------ Records supplied

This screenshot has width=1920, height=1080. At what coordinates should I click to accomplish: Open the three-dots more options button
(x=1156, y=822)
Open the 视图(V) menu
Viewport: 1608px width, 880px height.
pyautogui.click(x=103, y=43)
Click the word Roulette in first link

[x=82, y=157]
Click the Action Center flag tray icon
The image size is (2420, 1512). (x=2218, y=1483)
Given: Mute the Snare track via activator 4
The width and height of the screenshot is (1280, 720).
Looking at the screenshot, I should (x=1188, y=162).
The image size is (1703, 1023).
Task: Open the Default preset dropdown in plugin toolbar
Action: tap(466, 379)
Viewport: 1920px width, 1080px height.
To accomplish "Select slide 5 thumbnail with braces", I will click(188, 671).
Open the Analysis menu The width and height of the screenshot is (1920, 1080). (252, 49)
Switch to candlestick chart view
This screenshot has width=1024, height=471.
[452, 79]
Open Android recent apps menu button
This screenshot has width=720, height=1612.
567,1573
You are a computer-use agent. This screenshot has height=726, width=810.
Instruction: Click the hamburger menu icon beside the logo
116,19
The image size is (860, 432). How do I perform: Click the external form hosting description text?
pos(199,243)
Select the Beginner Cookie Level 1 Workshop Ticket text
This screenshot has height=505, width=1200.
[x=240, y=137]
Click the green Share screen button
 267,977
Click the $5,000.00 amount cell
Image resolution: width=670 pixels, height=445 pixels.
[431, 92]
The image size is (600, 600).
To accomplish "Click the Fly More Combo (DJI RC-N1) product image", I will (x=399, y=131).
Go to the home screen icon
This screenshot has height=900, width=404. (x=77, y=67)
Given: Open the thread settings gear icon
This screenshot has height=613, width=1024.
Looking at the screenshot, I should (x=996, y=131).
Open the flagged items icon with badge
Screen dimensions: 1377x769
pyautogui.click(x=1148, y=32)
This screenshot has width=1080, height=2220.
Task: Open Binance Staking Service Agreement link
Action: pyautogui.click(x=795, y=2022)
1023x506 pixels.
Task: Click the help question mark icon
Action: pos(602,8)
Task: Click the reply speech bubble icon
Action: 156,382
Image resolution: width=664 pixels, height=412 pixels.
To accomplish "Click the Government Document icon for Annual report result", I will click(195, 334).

------------

__Stated exercise__: Turn the lines of the listing above into a JSON list of strings, with one string for each line and no entries for blank lines.

__Reply__:
[
  "This screenshot has width=1920, height=1080. At what coordinates should I click to accomplish: Open the three-dots more options button",
  "(x=1156, y=822)",
  "Open the 视图(V) menu",
  "Viewport: 1608px width, 880px height.",
  "pyautogui.click(x=103, y=43)",
  "Click the word Roulette in first link",
  "[x=82, y=157]",
  "Click the Action Center flag tray icon",
  "The image size is (2420, 1512). (x=2218, y=1483)",
  "Given: Mute the Snare track via activator 4",
  "The width and height of the screenshot is (1280, 720).",
  "Looking at the screenshot, I should (x=1188, y=162).",
  "The image size is (1703, 1023).",
  "Task: Open the Default preset dropdown in plugin toolbar",
  "Action: tap(466, 379)",
  "Viewport: 1920px width, 1080px height.",
  "To accomplish \"Select slide 5 thumbnail with braces\", I will click(188, 671).",
  "Open the Analysis menu The width and height of the screenshot is (1920, 1080). (252, 49)",
  "Switch to candlestick chart view",
  "This screenshot has width=1024, height=471.",
  "[452, 79]",
  "Open Android recent apps menu button",
  "This screenshot has width=720, height=1612.",
  "567,1573",
  "You are a computer-use agent. This screenshot has height=726, width=810.",
  "Instruction: Click the hamburger menu icon beside the logo",
  "116,19",
  "The image size is (860, 432). How do I perform: Click the external form hosting description text?",
  "pos(199,243)",
  "Select the Beginner Cookie Level 1 Workshop Ticket text",
  "This screenshot has height=505, width=1200.",
  "[x=240, y=137]",
  "Click the green Share screen button",
  " 267,977",
  "Click the $5,000.00 amount cell",
  "Image resolution: width=670 pixels, height=445 pixels.",
  "[431, 92]",
  "The image size is (600, 600).",
  "To accomplish \"Click the Fly More Combo (DJI RC-N1) product image\", I will (x=399, y=131).",
  "Go to the home screen icon",
  "This screenshot has height=900, width=404. (x=77, y=67)",
  "Given: Open the thread settings gear icon",
  "This screenshot has height=613, width=1024.",
  "Looking at the screenshot, I should (x=996, y=131).",
  "Open the flagged items icon with badge",
  "Screen dimensions: 1377x769",
  "pyautogui.click(x=1148, y=32)",
  "This screenshot has width=1080, height=2220.",
  "Task: Open Binance Staking Service Agreement link",
  "Action: pyautogui.click(x=795, y=2022)",
  "1023x506 pixels.",
  "Task: Click the help question mark icon",
  "Action: pos(602,8)",
  "Task: Click the reply speech bubble icon",
  "Action: 156,382",
  "Image resolution: width=664 pixels, height=412 pixels.",
  "To accomplish \"Click the Government Document icon for Annual report result\", I will click(195, 334)."
]